* _Material to process_:

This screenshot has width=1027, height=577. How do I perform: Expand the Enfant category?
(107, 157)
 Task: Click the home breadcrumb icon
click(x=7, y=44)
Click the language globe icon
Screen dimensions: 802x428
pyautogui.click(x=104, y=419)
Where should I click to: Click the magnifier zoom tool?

* _Problem statement_: The reply must present every entry, transcribed with its exact wording.

* _Exercise solution_:
This screenshot has width=1027, height=577. How do I perform: Expand the Enfant category?
(107, 157)
 Task: Click the home breadcrumb icon
click(x=7, y=44)
Click the language globe icon
Screen dimensions: 802x428
pyautogui.click(x=104, y=419)
Where should I click to: Click the magnifier zoom tool?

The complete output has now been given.